■ EXERCISE BRIEF: Copy out each line of the data below in which the string "circle" appears.

■ MATERIALS PROVIDED:
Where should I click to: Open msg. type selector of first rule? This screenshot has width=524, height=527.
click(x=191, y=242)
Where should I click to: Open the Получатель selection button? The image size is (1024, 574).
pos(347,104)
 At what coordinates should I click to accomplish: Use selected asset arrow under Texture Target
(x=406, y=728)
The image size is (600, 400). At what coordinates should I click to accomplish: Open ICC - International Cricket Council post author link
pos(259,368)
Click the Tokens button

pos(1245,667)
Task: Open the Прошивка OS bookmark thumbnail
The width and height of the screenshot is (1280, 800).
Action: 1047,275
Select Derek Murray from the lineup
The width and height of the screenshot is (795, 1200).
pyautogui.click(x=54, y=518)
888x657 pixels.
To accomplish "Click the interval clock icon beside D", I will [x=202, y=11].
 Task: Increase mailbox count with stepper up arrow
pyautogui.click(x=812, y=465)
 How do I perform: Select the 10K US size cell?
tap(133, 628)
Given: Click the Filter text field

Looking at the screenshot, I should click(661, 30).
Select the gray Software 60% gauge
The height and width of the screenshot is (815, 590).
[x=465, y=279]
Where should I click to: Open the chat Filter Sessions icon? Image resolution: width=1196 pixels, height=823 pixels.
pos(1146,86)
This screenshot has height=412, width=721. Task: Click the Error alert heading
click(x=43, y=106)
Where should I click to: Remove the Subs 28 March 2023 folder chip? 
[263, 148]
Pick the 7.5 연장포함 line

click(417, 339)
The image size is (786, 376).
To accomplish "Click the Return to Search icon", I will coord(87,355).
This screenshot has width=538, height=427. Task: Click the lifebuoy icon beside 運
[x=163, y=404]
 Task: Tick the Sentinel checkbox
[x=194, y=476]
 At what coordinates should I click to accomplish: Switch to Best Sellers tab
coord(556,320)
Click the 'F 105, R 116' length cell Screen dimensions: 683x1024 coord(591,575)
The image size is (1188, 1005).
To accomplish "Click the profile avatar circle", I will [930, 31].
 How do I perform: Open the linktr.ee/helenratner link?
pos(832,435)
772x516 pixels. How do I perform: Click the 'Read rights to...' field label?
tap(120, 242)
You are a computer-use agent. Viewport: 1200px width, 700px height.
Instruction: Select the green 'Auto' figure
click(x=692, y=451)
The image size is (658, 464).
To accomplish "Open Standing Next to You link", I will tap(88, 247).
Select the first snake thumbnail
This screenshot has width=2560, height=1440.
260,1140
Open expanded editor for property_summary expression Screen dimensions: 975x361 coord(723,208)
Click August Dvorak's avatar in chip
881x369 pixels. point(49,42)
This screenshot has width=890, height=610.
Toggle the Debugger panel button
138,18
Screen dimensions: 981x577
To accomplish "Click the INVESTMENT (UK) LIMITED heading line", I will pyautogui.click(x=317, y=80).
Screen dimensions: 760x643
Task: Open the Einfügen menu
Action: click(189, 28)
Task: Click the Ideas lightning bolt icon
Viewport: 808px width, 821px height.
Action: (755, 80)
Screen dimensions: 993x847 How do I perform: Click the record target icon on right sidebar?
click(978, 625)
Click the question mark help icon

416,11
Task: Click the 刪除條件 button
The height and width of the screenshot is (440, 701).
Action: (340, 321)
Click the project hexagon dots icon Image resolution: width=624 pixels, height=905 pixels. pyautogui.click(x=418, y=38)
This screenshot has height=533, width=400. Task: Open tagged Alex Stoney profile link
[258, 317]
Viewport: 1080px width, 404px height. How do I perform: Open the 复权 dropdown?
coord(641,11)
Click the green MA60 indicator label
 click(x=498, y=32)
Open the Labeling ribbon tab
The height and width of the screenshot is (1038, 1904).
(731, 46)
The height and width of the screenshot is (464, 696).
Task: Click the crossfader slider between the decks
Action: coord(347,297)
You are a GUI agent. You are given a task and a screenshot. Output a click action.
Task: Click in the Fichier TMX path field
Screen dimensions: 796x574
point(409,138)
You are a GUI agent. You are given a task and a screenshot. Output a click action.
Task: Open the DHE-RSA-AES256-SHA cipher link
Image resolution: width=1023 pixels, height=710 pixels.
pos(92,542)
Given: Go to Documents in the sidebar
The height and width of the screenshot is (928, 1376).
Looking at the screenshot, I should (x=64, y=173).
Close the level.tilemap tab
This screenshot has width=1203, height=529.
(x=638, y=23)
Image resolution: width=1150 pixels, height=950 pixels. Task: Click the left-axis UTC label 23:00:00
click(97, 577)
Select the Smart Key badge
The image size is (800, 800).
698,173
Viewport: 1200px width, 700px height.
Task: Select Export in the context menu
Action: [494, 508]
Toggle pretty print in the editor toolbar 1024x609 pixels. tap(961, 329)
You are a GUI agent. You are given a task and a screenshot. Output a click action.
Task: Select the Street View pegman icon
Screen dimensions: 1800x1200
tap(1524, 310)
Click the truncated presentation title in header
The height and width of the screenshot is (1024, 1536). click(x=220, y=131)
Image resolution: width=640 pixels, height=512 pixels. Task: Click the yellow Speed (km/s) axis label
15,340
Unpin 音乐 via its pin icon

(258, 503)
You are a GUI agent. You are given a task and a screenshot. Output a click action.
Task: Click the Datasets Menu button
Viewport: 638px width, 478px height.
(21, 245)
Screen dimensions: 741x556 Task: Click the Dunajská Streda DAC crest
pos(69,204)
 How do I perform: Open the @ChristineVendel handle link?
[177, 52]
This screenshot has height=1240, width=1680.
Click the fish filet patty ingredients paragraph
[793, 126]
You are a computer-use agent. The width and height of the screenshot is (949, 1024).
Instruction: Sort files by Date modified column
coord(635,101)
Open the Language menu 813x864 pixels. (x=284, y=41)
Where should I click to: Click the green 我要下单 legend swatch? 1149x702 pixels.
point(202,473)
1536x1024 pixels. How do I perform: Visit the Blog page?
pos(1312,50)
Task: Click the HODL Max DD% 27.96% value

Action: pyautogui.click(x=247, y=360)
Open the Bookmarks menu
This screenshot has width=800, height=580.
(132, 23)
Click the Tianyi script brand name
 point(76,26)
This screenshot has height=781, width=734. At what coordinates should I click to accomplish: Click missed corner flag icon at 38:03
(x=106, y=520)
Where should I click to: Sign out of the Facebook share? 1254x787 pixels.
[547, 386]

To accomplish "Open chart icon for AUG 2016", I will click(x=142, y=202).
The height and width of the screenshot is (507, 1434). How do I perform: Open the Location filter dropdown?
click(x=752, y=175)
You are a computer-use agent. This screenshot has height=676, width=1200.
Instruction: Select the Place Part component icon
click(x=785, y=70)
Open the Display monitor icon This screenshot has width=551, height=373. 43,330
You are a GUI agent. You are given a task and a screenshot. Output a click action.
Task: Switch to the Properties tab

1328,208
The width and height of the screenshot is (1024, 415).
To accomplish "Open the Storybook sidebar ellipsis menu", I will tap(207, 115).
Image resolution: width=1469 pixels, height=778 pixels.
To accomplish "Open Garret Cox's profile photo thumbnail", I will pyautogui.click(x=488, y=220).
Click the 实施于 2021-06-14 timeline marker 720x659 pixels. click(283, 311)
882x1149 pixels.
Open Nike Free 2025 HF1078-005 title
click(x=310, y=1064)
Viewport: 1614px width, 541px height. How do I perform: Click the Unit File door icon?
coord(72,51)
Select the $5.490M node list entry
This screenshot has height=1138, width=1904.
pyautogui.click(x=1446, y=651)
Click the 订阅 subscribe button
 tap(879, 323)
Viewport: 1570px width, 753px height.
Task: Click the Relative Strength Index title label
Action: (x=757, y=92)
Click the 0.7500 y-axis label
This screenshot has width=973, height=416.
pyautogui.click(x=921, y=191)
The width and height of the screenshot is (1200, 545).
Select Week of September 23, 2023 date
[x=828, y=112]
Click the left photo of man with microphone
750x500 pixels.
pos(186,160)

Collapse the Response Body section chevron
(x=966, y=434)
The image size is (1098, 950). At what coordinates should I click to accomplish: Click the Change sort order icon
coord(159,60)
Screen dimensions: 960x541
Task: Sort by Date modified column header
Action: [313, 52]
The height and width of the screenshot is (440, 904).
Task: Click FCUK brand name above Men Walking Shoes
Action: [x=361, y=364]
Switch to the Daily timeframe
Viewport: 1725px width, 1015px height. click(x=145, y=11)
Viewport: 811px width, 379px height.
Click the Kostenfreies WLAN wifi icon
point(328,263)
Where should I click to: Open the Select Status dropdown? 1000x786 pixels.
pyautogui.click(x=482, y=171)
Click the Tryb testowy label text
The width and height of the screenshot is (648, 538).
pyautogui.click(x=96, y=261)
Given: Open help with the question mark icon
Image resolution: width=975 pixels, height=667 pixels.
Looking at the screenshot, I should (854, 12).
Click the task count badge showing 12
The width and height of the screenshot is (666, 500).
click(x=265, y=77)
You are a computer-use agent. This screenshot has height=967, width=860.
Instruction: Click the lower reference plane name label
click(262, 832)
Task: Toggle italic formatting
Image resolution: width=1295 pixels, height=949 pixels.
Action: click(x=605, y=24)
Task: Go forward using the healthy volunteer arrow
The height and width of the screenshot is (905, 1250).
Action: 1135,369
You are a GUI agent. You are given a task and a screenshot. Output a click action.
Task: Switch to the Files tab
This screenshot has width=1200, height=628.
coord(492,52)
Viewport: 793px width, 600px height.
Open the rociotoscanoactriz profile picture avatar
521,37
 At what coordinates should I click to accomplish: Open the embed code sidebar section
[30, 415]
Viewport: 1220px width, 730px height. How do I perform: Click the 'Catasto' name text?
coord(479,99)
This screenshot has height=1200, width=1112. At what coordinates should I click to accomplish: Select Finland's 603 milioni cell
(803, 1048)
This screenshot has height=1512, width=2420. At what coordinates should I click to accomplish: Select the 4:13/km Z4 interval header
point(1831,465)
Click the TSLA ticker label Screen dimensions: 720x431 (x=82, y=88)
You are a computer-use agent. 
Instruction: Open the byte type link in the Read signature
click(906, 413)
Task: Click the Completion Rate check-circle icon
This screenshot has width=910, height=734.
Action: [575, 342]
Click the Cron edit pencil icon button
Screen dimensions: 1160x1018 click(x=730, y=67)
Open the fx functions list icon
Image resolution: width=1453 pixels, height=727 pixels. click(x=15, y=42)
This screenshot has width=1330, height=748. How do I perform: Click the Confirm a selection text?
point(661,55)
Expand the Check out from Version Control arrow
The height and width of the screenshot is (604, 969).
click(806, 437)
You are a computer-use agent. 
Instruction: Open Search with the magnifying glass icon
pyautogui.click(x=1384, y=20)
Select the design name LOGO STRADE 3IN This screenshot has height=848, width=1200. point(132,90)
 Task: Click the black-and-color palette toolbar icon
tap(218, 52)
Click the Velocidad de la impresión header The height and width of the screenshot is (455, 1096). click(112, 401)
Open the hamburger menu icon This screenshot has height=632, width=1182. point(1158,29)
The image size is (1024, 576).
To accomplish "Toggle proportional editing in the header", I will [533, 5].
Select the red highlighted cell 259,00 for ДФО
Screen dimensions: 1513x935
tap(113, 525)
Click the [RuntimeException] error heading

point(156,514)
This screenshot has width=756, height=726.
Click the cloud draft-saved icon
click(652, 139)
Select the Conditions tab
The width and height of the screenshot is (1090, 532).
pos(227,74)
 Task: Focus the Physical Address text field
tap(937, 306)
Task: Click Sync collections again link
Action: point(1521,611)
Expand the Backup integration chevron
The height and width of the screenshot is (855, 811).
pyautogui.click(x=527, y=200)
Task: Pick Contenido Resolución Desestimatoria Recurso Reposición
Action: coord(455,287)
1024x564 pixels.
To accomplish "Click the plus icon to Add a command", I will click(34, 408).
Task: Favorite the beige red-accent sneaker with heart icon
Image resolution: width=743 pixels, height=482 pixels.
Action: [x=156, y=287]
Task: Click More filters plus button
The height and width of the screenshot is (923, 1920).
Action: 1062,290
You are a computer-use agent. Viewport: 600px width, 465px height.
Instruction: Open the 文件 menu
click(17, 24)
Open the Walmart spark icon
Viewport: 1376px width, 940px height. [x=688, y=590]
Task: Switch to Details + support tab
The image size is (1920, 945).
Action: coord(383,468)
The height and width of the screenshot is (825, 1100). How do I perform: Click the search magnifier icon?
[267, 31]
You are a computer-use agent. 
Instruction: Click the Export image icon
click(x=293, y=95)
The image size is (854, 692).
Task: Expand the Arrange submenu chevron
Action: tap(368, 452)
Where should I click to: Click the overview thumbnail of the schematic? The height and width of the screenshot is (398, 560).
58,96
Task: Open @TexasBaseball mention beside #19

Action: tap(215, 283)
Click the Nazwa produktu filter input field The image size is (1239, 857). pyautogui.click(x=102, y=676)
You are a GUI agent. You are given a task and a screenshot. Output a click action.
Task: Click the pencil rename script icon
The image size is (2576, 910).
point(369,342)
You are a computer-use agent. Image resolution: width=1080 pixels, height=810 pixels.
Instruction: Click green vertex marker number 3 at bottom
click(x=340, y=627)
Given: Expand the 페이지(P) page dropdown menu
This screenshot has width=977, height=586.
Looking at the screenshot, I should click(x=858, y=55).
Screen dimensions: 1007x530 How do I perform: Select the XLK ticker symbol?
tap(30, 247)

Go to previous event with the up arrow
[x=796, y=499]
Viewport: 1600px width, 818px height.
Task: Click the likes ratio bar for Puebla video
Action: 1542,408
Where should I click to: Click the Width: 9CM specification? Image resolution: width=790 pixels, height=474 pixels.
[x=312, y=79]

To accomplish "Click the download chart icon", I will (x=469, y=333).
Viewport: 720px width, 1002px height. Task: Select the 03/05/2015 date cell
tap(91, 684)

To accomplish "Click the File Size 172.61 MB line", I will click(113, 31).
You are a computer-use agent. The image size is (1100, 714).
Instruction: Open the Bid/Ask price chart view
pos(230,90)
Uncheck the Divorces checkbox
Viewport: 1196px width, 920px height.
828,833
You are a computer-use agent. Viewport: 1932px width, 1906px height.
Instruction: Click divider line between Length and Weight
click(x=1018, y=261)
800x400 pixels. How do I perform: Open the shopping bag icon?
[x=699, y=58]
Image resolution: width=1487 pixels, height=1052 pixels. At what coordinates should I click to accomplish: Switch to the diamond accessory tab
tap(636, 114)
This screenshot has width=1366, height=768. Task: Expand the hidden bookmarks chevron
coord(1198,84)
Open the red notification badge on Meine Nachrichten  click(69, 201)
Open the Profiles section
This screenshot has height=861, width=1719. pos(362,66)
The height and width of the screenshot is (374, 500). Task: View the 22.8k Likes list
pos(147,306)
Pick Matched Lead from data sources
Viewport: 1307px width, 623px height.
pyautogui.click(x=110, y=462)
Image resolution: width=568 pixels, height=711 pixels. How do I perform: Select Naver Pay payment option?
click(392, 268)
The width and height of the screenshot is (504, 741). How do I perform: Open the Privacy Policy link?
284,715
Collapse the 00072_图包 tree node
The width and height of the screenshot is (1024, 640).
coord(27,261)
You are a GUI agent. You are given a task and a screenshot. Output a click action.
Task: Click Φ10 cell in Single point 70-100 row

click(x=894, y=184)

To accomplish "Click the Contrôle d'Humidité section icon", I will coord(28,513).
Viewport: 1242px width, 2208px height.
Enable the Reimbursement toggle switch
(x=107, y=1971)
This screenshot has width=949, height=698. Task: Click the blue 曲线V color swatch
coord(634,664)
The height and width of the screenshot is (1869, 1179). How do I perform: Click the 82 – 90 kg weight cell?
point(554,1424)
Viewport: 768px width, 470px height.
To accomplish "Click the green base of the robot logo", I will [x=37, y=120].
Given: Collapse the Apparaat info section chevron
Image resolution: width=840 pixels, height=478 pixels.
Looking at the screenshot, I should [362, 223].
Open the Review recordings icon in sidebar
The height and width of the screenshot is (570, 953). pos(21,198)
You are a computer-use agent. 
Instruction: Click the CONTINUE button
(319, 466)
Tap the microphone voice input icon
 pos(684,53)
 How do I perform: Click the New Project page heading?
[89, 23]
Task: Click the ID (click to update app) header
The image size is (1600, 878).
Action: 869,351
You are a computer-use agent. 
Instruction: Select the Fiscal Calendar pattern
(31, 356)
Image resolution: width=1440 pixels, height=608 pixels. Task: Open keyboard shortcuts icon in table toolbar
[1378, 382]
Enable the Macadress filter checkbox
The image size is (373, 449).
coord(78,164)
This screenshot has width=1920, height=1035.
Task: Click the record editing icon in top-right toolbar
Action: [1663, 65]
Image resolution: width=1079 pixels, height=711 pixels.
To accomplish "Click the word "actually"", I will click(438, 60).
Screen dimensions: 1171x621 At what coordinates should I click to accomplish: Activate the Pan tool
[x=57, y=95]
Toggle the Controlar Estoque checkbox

■ FINISHED EXERCISE:
To accomplish "Click the profile avatar circle", I will [930, 31].
Task: Click the Completion Rate check-circle icon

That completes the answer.